Turkey’s youth population declined, but still youngest country in Europe

Turkey’s youth population declined, but still youngest country in Europe

Youth aged between 15 and 24 make up 15.6 percent of the 82 million people living in Turkey, the youngest country in Europe, the Turkish Statistical Institute (TÜİK) announced on May 15. 

There are 12.95 million people aged 15-24 in the country, TÜİK said.    

The ratio of young men to young women is 51.3 percent to 48.7 percent.    

TÜİK, however, stressed that this young population will drop in the coming decades, decreasing to 14.8 percent in 2023, 13.4 percent in 2040, 11.8 percent in 2060 and 11.1 percent in 2080.    

This ratio was 19.4 percent in 2000 and 17 percent in 2010, according to data.

But the young population in Turkey is still higher than the young population of 28 member countries of the European Union.

The country with the highest youth population in 2019 was Greek Cyprus with 12.8 percent, while the country with the lowest youth population was Bulgaria with 8.9 percent, according to the young population rates in the 28 member states of the European Union.

The southeastern province of Hakkari was the city with the highest youth population in 2019 with 23.9 percent.

Şırnak, another southeastern province, with 22.7 percent, and the northeastern province of Bayburt, with 22.6 percent, followed.

The provinces with the lowest youth population were the Aegean province of Muğla with 12.6 percent, the Aegean province of Balıkesir with 12.9 percent and İzmir with 13.2 percent, respectively.

The youth unemployment rate was 25.4 percent last year, down from 20.3 percent in 2018 and 22.5 percent in men, 30.6 percent in women.    

Last year, the youth employment rate was 33.1 percent, down by 1.9 percentage points versus the previous year.     

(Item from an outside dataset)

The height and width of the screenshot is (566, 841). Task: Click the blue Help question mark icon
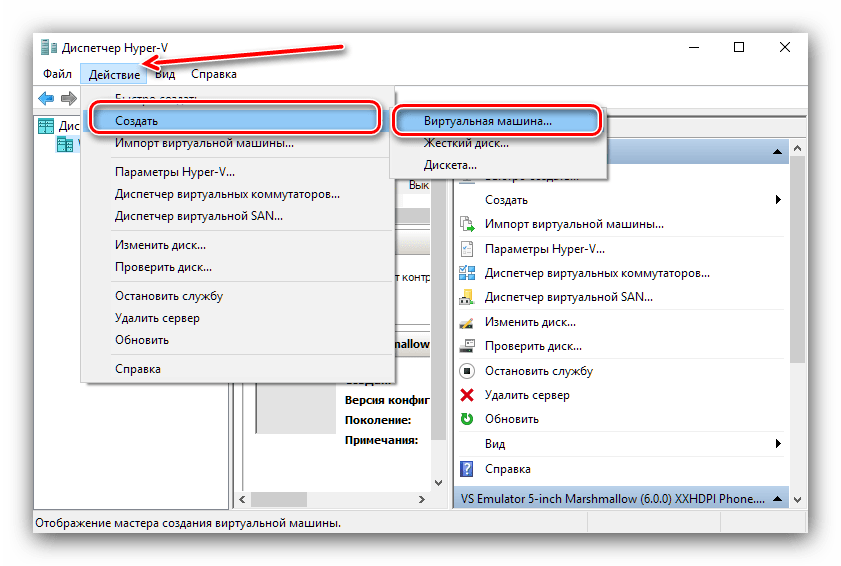coord(467,468)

This ratio was 43.4 percent for young males and 22.6 percent for young females in 2019, an increase by 3 percentage points and a decrease of 0.8 percentage points, respectively, compared with 2018.

“When youth employment was analyzed by sectors, it was seen that 17.7 percent of young people were employed in the agriculture sector, 28.2 percent in the industrial sector and 54.1 percent of them were employed in the service sector,” TÜİK noted.    

More than half of the young people in the country (56.7 percent) said they were happy last year.    

“Health was the first source of happiness for young people with 52.3 percent in 2019. This was followed by success with 24.2 percent and love with 11.4 percent,” the statistics institute added.     

While 73 percent of young persons were satisfied with their job, 62 percent of them said that they were satisfied with the education they received.    

Official figures also showed that 92.4 percent of all young population had internet access in 2019, down from 93 percent in 2018.

Teens out for four hours as virus rules ease

Meanwhile, Turkish teenagers got their first chance to venture outside May 15 after weeks of partial curfew, under relaxed coronavirus restrictions.

According to an Interior Ministry circular sent to governor’s offices across Turkey, people under 20 and over 14 were granted the chance to go outside on May 15 between 11.00 a.m. and 15.00 p.m. local time.

Many teenagers across Turkey hit the parks and streets while enjoying the sunny weather.